事業全体で顧客を把握するビューを実現(セールスフォース・ドットコム)
2018年を振り返って
「パーソナライゼーション」を実現するマーケティング、さらには顧客体験の創造への注目を実感した年でした。顧客が多様化する中、顧客ロイヤリティの向上を課題とする企業が増えており、特に業界変革が起きている金融サービスや小売業界などの支援を多く行いました。弊社では昨年から顧客セグメンテーションの自動化を可能にするAI機能の拡充に加え、コンテンツの反応から消費者インサイトを詳細に分析し、より効果的なマーケティングキャンペーンの実施を支援するGoogleアナリティクス360とMarketing Cloudの連携ソリューションの提供も開始しました。
2019年へ向けて
キーワードは「カスタマー360」。パーソナライゼーションの延長として、企業がより優れた顧客体験を提供するための取り組みをさらに推進していきます。マーケティング、カスタマーサービス、コマースといった顧客接点で得られる顧客情報を部門を横断して一元管理・活用することで、ビジネス全体として顧客を把握するためのビューを実現し、優れた顧客体験の提供につなげます。また、これまで以上に弊社製品間の連携を強化し、基盤の提供を整えます。そして、昨年夏に買収したDatoramaとの統合を進め、マーケティングインテリジェンスにおける支援も強化していきます。

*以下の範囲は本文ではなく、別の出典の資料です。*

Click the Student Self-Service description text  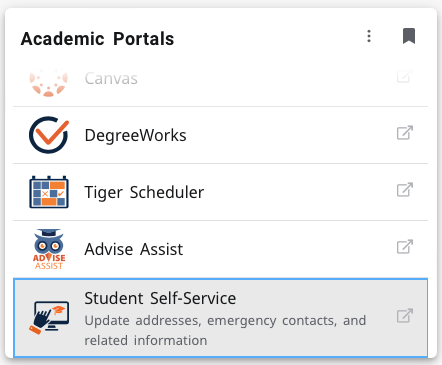[x=225, y=330]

専務執行役員 ジェネラルマネージャー デジタルマーケティング・ビジネスユニット 兼 クラウドセールス 兼 韓国リージョン 笹 俊文氏
1990年にPwCコンサルティングに入社。その後、ERPベンダー等で導入コンサルティングからマーケティングまで幅広い分野で活躍。2011年にセールスフォース・ドットコムに入社。公共・金融業界を担当する営業技術部を統括後、2014年6月より同社にてMarketing Cloud本部を立ち上げ、現在はB2C Digital Marketingのソリューションのみならずすべての製品営業部を統括。
デジタル化や顧客志向への変革は最重要課題(デロイト トーマツ コンサルティング)
2018年を振り返って
幅広いブランドがデジタルシフトを進めていますが、いわゆるGAFAやNetflix、Uber、Grab等、顧客体験(CX)をデジタルでリードするブランドと比較して、顧客の期待を大きく超えた新しい価値を提供できるまでには至っていません。特にブランドが強みとすべき、モノ・ソフトウェア・サービスが一体となったCXの提供は道半ばでしょう。ただし、多くの企業が顧客理解・分析の基礎となるCDP(Customer Data Platform)構築や、新たなデジタル推進組織の立ち上げに取り組んでおり、それらのビジネスへの貢献に期待しています。
2019年へ向けて
BtoCに限らず、BtoBや公共機関においても、デジタル化や顧客志向への変革は最重要課題です。経済産業省の提言した“デザイン経営”も一つの契機となるでしょう。また、5Gや2020年のオリンピック・パラリンピックを前提とした、新たな挑戦にも期待が高まります。自社IDの活用だけでなく、ソーシャル・店舗を含め多様な接点で得られるデータを活用し、より深いCXの提供を実現するためには、テクノロジーの活用に加え、経営層・マーケターによるブランド全体での横断的なリーダーシップの発揮、人材育成、カルチャーチェンジ、M&Aを含めたエコシステムの構築が必要でしょう。

シニアマネジャー 武藤 隆是氏
Deloitte Digital/モニターデロイトにおける、Digital Strategy Lead。デジタルトランスフォーメーションをテーマとした、事業モデル変革、マーケティングマネジメント、テクノロジー戦略等、幅広いプロジェクトを手掛けている。